=== Problem statement ===
Output the entries exactly.

=== Data under study ===
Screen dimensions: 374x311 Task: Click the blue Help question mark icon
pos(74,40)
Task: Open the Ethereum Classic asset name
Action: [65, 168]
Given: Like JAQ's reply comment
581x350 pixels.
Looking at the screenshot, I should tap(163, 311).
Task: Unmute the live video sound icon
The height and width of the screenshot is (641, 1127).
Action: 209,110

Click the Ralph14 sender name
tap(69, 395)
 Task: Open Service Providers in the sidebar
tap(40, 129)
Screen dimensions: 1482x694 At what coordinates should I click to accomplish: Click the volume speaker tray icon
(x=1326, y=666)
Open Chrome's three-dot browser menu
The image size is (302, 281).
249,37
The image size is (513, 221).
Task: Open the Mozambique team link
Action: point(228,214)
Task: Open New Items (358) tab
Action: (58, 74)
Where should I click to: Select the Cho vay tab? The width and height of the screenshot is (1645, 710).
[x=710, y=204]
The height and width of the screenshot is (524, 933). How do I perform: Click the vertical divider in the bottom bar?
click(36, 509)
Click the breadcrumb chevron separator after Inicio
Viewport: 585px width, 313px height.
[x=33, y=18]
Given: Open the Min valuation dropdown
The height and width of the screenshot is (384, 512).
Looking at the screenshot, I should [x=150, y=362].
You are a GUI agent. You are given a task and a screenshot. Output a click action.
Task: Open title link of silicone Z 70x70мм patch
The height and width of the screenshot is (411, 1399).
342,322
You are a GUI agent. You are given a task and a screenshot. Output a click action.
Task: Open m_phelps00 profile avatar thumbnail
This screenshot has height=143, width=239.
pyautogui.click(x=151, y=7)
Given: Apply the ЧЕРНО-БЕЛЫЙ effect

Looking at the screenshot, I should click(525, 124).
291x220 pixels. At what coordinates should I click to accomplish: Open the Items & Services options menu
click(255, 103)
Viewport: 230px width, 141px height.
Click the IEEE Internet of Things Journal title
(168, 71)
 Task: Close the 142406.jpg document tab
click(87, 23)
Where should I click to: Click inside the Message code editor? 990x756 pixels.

=== Task response ===
Screen dimensions: 374x311 Task: Click the blue Help question mark icon
pos(74,40)
Task: Open the Ethereum Classic asset name
Action: [65, 168]
Given: Like JAQ's reply comment
581x350 pixels.
Looking at the screenshot, I should tap(163, 311).
Task: Unmute the live video sound icon
The height and width of the screenshot is (641, 1127).
Action: 209,110

Click the Ralph14 sender name
tap(69, 395)
 Task: Open Service Providers in the sidebar
tap(40, 129)
Screen dimensions: 1482x694 At what coordinates should I click to accomplish: Click the volume speaker tray icon
(x=1326, y=666)
Open Chrome's three-dot browser menu
The image size is (302, 281).
249,37
The image size is (513, 221).
Task: Open the Mozambique team link
Action: point(228,214)
Task: Open New Items (358) tab
Action: (58, 74)
Where should I click to: Select the Cho vay tab? The width and height of the screenshot is (1645, 710).
[x=710, y=204]
The height and width of the screenshot is (524, 933). How do I perform: Click the vertical divider in the bottom bar?
click(36, 509)
Click the breadcrumb chevron separator after Inicio
Viewport: 585px width, 313px height.
[x=33, y=18]
Given: Open the Min valuation dropdown
The height and width of the screenshot is (384, 512).
Looking at the screenshot, I should [x=150, y=362].
You are a GUI agent. You are given a task and a screenshot. Output a click action.
Task: Open title link of silicone Z 70x70мм patch
The height and width of the screenshot is (411, 1399).
342,322
You are a GUI agent. You are given a task and a screenshot. Output a click action.
Task: Open m_phelps00 profile avatar thumbnail
This screenshot has height=143, width=239.
pyautogui.click(x=151, y=7)
Given: Apply the ЧЕРНО-БЕЛЫЙ effect

Looking at the screenshot, I should click(525, 124).
291x220 pixels. At what coordinates should I click to accomplish: Open the Items & Services options menu
click(255, 103)
Viewport: 230px width, 141px height.
Click the IEEE Internet of Things Journal title
(168, 71)
 Task: Close the 142406.jpg document tab
click(87, 23)
Where should I click to: Click inside the Message code editor? 990x756 pixels.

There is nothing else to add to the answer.